2013年11月24日星期日

Cash Money: It's a Good Thing

Like most of you, I really like money. Oh, not just the stuff in a bank or an investment fund or tied up in a mortgage. The real stuff, the paper.
I love the feel of it with its slightly raised surfaces rich with ink, embossed with faces, slogans, monuments to greatness past and imagined. I love its smell; I love the texture of the stacked edges laid side by side.
I love the sound of counting out stacks of hundreds each slipping off the other with a gentle swish. I’m a guy. I’m a gambler. I’m a poker player and a horse junkie.
When I was young, a mere slip of a kid, a pretender in these games I kept my money in my wallet, tucked into the back pocket of my jeans where its bulk made the obligatory ring on marked cards the leather surface (hey, you never know….).
Then I learned. Real men don’t use wallets; they fold their bills. No ostentatious money clips, no bejeweled snap-shut baubles; just an elastic band to hold my stash, wrapped twice about the wad thick with importance and shoved into my left front pocket where I could run my finger tips along its edges as I walked.
My elastic-wrapped talisman. It is always with me.
My wife says, as we head into the supermarket, “Do you have money for the groceries?”
“I do,” I smile, for I do. I always do. It is my amulet, my wad, my bullet proof shield and it has, almost always, a couple of thou’ (hey, you never know….).
It is the first thing that gets shifted into the new left hand pocket of my clean jeans for I am naked without it, insecure without it. If I get broke in a big game I go get more for I am fragile and weak and feel less a man without it.
I’ve been this way with money for so long that it has begun to bother me. It felt like a drug. Like I was hooked. On slow, cold evenings I would take out my roll and count it, slowly and lovingly. And I would feel better about life.
Why should this be? The money in my pocket is actually a pittance. It’s nowhere near what’s in my bank, my pension funds, my portfolio, my house, my car. I don’t get out my bank book and rub it or flip through its pages. I’ve never had any desire to pull out my stock holding summary sheets and rub them against my cheeks.
Why the folding stuff? It’s really weird and forty-plus years of studying the human condition has taught me that when these kinds of anomalies pop up, something’s going on. But what infrared marked cards?
Then I ran across an article in the journal Psychological Science and I smiled. It turns out that not only is my fascination with wads of hundred dollar bills fairly common, it has a straightforward, though somewhat surprising basis to it.
Money, indeed, acts like and has many of the properties of an addictive drug.

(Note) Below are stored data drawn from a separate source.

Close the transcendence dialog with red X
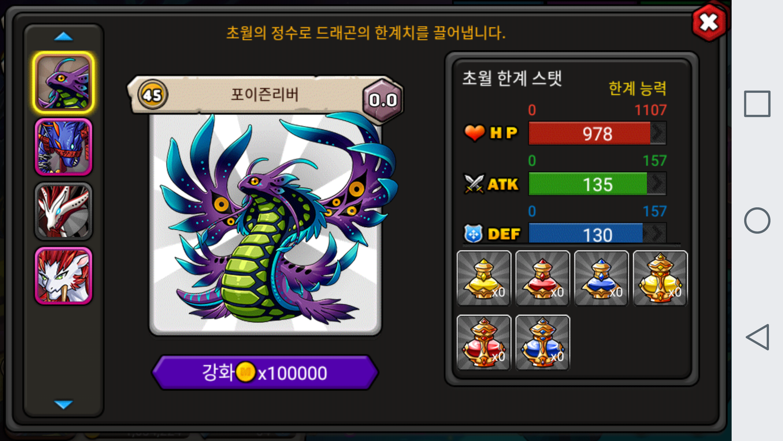The image size is (783, 441). [709, 23]
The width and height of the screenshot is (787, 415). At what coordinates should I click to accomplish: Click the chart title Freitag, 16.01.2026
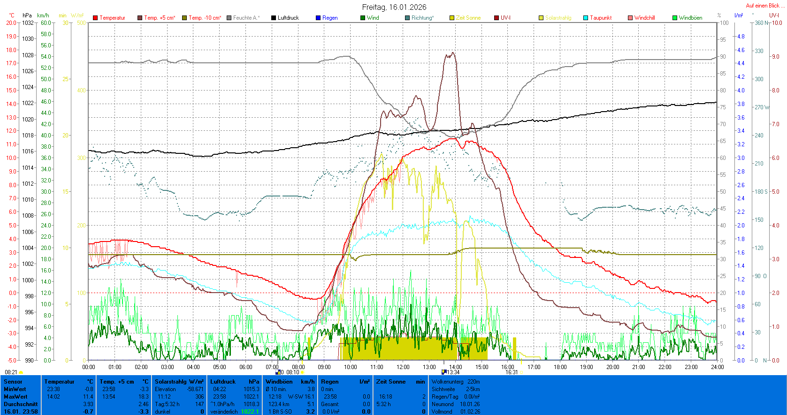point(394,7)
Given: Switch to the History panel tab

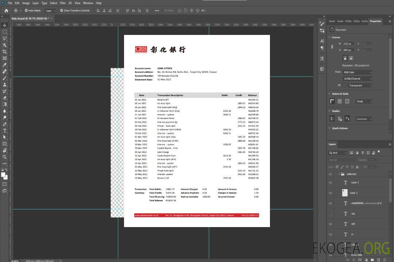Looking at the screenshot, I should coord(356,21).
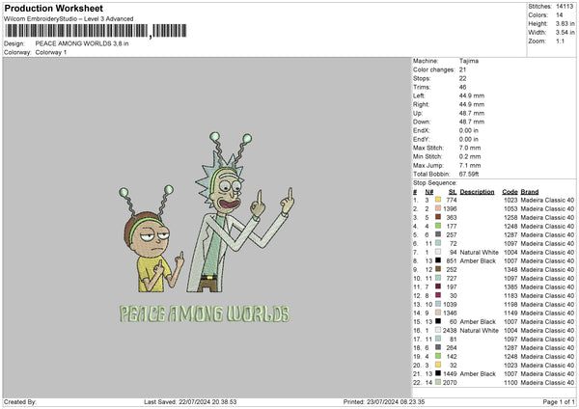Click the Brand column header

point(529,191)
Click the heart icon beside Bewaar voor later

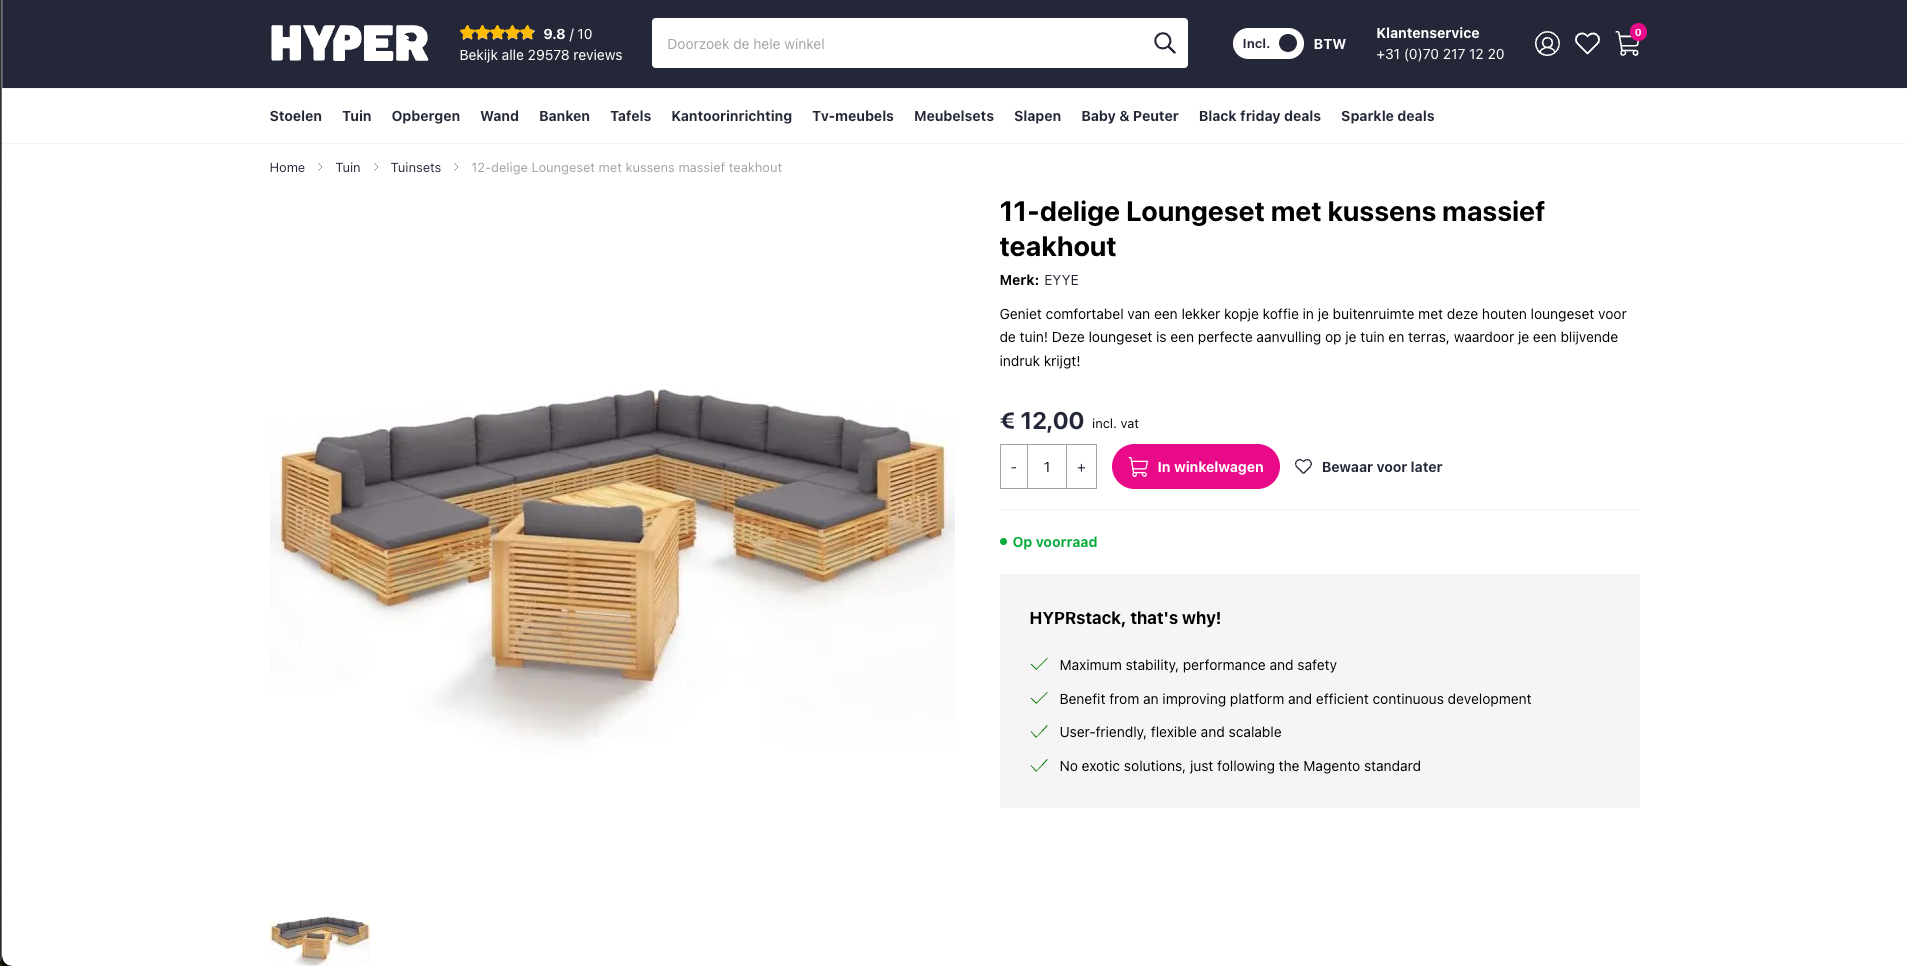1303,467
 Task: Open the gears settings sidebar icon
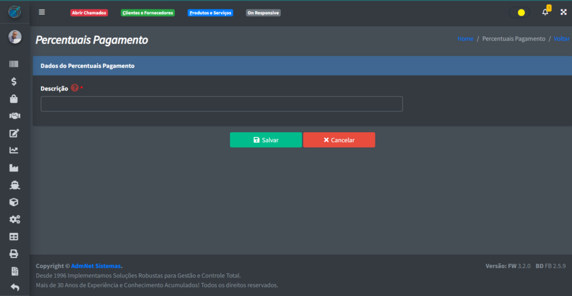tap(15, 219)
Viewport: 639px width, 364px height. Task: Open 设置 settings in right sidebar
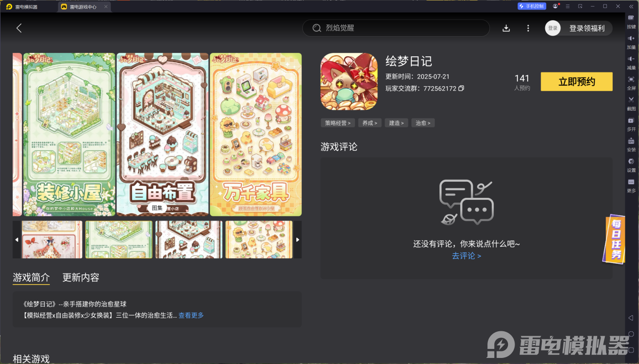tap(631, 165)
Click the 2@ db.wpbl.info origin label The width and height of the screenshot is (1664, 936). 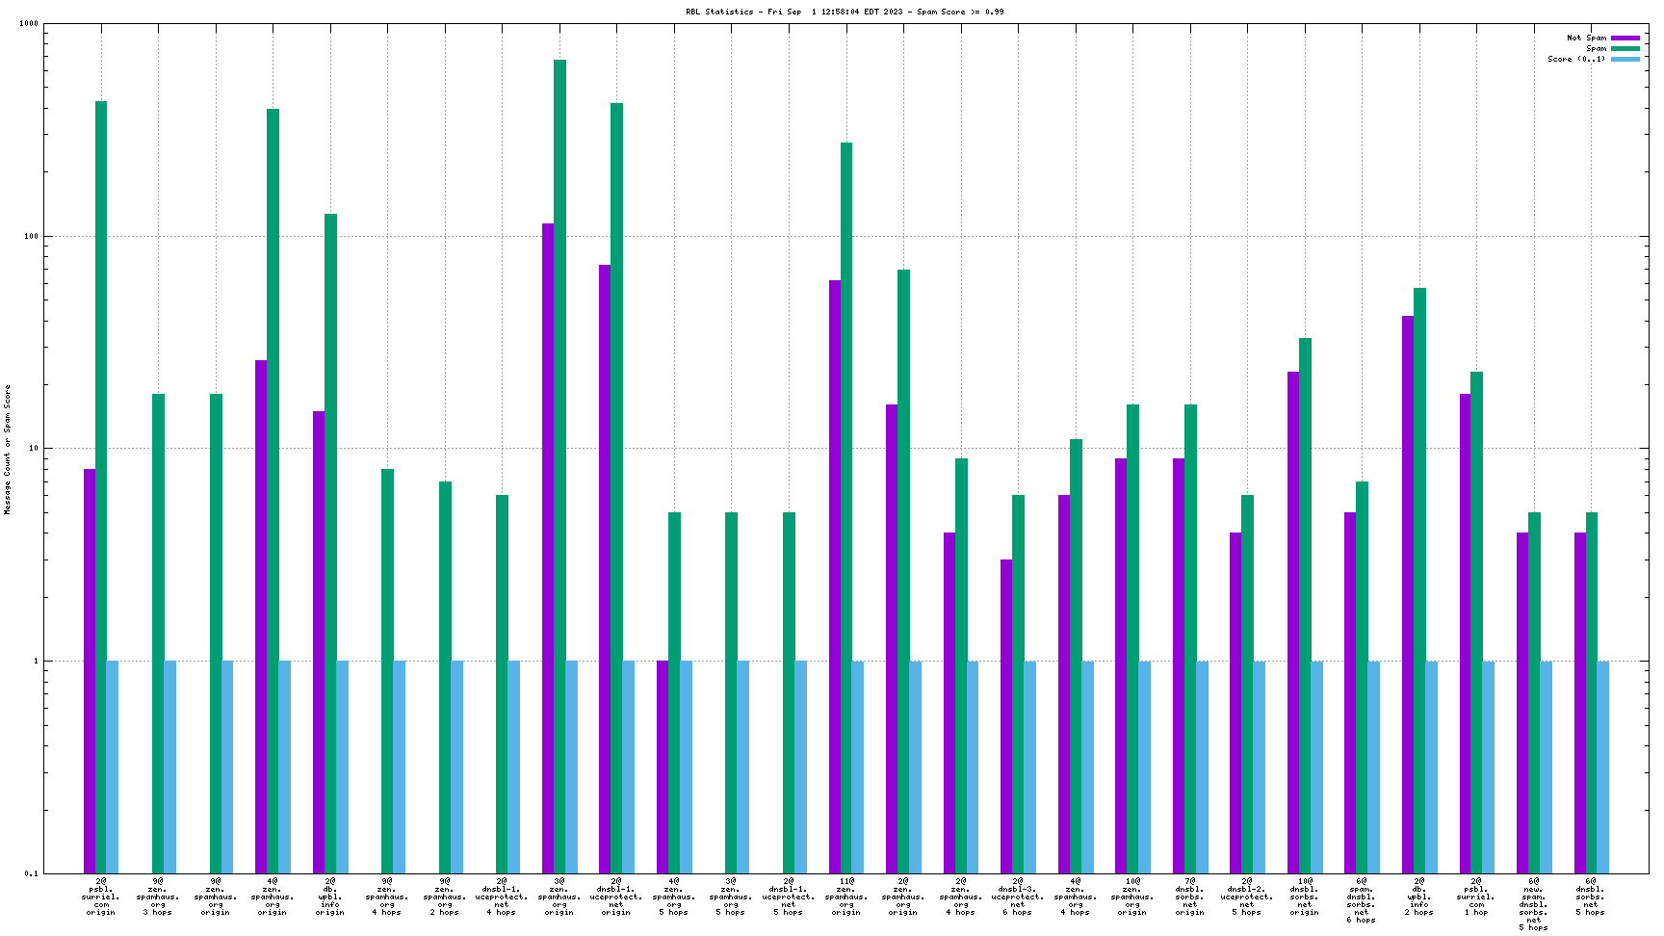[x=330, y=896]
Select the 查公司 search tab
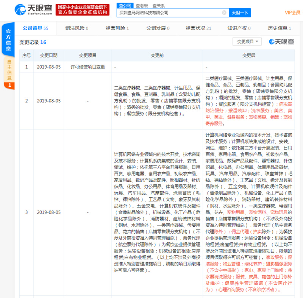The image size is (303, 298). coord(125,5)
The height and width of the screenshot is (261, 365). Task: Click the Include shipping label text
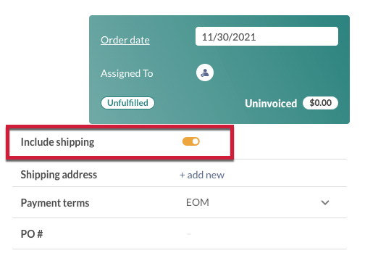[57, 142]
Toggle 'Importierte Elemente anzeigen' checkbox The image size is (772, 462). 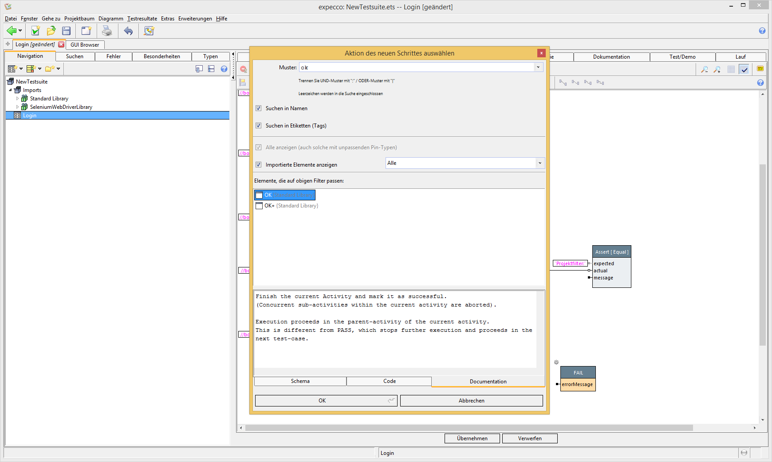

Xinyue Zhou at Sun Yat Sen University in China and Kathleen Vohs at the University of Minnesota and her colleagues (if you’re curious, check out Vohs extensive and fascinating research here) have discovered some rather amazing facts about money, especially paper money.
We know that rejection and physical pain are unpleasant. Zhou and company found that the simple act of handling money reduces both physical pain and the psychological distress of rejection. And it isn’t just the act of handling paper with similar shape and feel. The effects are dependent on it being real bills.
Professional poker player Roy Brindley, in his book Life’s a Gamble, goes on lovingly about the “cash in the pocket” life style. I thought it a bit odd at the time but now it makes sense.
Zhou and colleagues also found that having money in your pocket increases confidence and improves mood. Even more remarkable, these effects have symbolic features. Simply being reminded of money spent or money lost increases psychological distress and imaging oneself having money reduces social anxieties.
The message for poker players? Simple. Carry cash. Carry it in rolls that are easily touched and can serve as reminders of its presence.
If you go bust, go get more cash. Fat rolls are best. If you’re short on hundreds, get a bunch of tens or fives. Fold them over in a wad, wrap an elastic band around them and, when you get the chance, sit down and count them, smell them, let the loose symbolic taste of money penetrate your brain.
It is a drug. It is stimulating the release of endorphins, of dopamine. Your nucleus accumbens is dazzling with activity.
And you will feel more confident. Your game will improve and you will win more money and need a bigger elastic band.